Description of the task:
Convert the material below into a two-column CSV with the headers "instruction" and "response", producing one row per item: the instruction text in the first field and its response in the second. Enclose each field in double quotes, replace line breaks with spaces, and omit the pictures.

Records provided:
* * * * *

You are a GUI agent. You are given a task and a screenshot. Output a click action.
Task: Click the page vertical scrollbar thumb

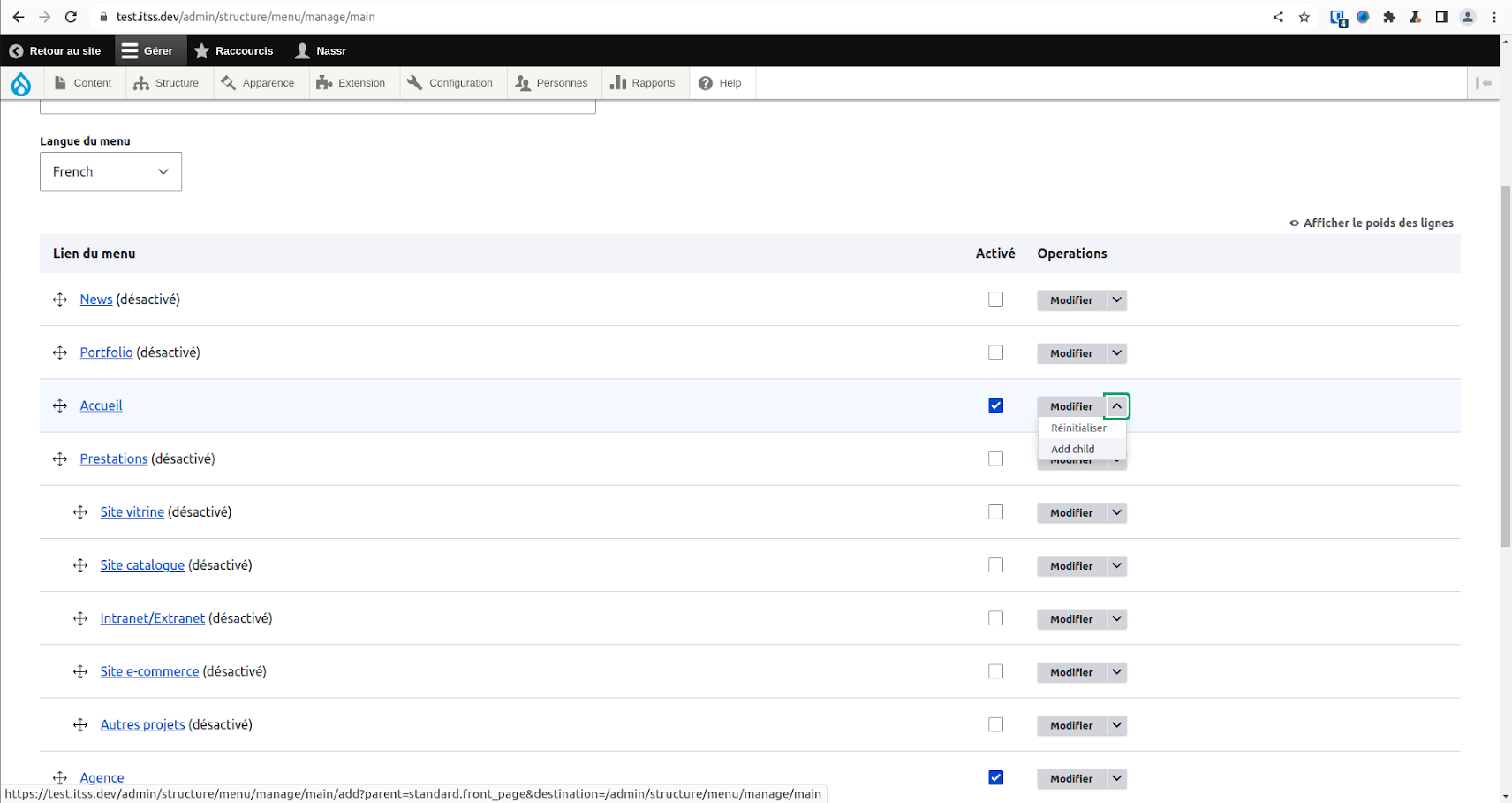pyautogui.click(x=1505, y=367)
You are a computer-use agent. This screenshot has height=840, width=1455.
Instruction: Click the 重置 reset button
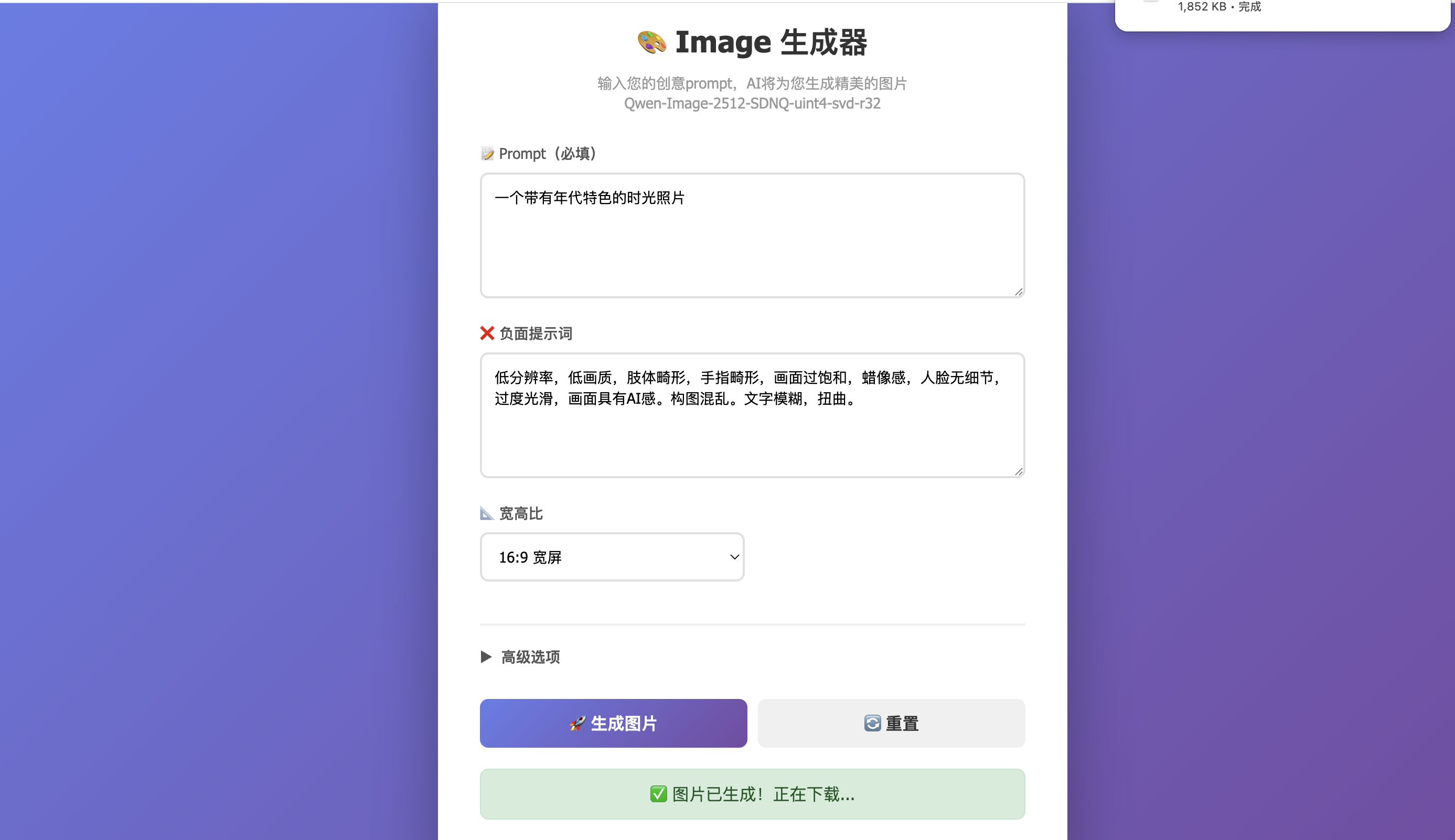[x=891, y=723]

* * * * *

Solved problem:
instruction,response
"You are a GUI agent. You are given a task and a screenshot. Output a click action. Task: Click the page vertical scrollbar thumb","pyautogui.click(x=1505, y=367)"
"You are a computer-use agent. This screenshot has height=840, width=1455. Instruction: Click the 重置 reset button","[x=891, y=723]"